##### Supplied text #####
The supermarket chain submitted an application to Richmond council to allow a pharmacy to operate inside the store and also to allow a serving hatch outside normal operating hours.
The store is currently allowed to open from 8.30am until 9pm on Monday to Wednesday, 8.30am until 10pm on Thursday and Friday, 8am until 8pm on Saturday and 9am until 6pm on Sundays.
Sainsbury's applied to remove a planning condition imposed in 1999, preventing it from selling prescriptive medicine from the site, and wanted to operate an in-store pharmacy and hatch system so it could dispense from 7am until 11pm on Monday to Friday and from 7am until 10pm on Saturdays.
Late last month, members of Richmond upon Thames council planning committee defied officers' recommendations to pass the plans and told Sainsbury's it could not open a pharmacy, pleasing many campaigners.
Vincent Cable, MP for Twickenham, had backed opponents of the plans, which included Hampton Hill Traders Association and local community pharmacies in Hampton Hill and Hospital Bridge Road shopping centres.
“This was an important victory for community pharmacists and our struggling town centres in the face of pressure from one of the two biggest supermarket chains.”
Vincent Cable, MP
Hampton Hill Traders Association, supported by the Hampton Hill Association, said the proposal would have a serious economic and social impact on Hampton Hill.
Dr Cable said it was up to local planners and Primary Care Trusts (PCTs) to act to prevent supermarkets driving out the community pharmacists together with the specialist services which they provide - like free home delivery.
##### Data section #####
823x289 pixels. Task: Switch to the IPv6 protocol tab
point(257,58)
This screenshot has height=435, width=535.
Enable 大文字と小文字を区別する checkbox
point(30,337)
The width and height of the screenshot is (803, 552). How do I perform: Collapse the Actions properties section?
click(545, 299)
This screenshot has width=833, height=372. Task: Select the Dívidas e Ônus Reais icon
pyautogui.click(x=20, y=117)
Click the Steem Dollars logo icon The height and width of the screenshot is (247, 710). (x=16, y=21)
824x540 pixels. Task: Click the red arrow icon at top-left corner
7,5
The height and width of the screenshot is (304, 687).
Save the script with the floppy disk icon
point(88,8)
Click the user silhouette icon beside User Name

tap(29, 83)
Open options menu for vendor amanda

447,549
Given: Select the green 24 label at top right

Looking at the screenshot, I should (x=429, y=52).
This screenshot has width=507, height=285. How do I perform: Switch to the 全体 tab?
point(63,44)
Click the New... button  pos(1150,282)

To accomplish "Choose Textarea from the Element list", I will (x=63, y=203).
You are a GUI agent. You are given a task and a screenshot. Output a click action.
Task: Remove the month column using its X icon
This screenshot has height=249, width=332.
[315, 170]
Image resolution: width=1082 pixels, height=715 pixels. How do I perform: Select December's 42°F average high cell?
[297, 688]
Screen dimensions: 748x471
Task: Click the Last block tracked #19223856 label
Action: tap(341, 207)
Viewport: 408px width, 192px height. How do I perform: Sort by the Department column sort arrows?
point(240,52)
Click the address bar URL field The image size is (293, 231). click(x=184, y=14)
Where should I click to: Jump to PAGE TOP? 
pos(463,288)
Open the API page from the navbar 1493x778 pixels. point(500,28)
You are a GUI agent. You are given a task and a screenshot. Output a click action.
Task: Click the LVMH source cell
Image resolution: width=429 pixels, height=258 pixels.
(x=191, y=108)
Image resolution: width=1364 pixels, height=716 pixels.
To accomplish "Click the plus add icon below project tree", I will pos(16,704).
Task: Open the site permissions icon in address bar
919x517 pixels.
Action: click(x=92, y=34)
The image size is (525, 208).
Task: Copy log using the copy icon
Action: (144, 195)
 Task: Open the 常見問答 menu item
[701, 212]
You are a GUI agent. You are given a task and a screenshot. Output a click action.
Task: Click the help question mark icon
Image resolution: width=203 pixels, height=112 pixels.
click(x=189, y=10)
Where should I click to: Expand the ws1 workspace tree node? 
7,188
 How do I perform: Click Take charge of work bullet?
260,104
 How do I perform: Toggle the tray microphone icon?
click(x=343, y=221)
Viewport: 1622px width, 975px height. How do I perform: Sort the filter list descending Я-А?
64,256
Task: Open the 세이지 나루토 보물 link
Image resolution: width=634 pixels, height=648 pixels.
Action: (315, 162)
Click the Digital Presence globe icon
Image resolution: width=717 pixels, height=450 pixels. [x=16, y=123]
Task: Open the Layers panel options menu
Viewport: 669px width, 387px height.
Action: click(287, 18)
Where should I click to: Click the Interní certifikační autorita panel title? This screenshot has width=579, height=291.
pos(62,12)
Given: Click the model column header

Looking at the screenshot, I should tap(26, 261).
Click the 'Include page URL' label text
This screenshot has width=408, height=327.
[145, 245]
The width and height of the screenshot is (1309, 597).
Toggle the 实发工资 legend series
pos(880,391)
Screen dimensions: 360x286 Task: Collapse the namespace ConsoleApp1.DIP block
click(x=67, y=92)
#####
= Problems and tasks =
- A) Return the passage from the text on the Sainsbury's pharmacy application, beginning at the words "Sainsbury's applied to" and stopping after "Road shopping centres.".
- B) Write the next part of the article on the Sainsbury's pharmacy plans in Hampton Hill, starting after its last sentence.
The lines come from a source unrelated to the text.

= Answers by item =
- A)
Sainsbury's applied to remove a planning condition imposed in 1999, preventing it from selling prescriptive medicine from the site, and wanted to operate an in-store pharmacy and hatch system so it could dispense from 7am until 11pm on Monday to Friday and from 7am until 10pm on Saturdays.
Late last month, members of Richmond upon Thames council planning committee defied officers' recommendations to pass the plans and told Sainsbury's it could not open a pharmacy, pleasing many campaigners.
Vincent Cable, MP for Twickenham, had backed opponents of the plans, which included Hampton Hill Traders Association and local community pharmacies in Hampton Hill and Hospital Bridge Road shopping centres.

- B)
He explained, under new rules, supermarkets could complete with local pharmacists provided they get the permission of both the council for planning permission and the PCT.
He said: "This was an important victory for community pharmacists and our struggling town centres in the face of pressure from one of the two biggest supermarket chains."
A Richmond council spokesman said the planning committee turned down the plans due to the impact it would have on Hampton Hill.
He said: "Members of the committee believed that allowing the supermarket to provide prescriptive medicine at an out-of-town site would threaten the businesses of existing chemists or pharmacies in Hampton Hill and result in a reduction of passing trade to nearby shops."
"Any proposal that would adversely affect the viability and vitality of this local centre is also contrary to policies set out in the borough's Unitary Development Plan."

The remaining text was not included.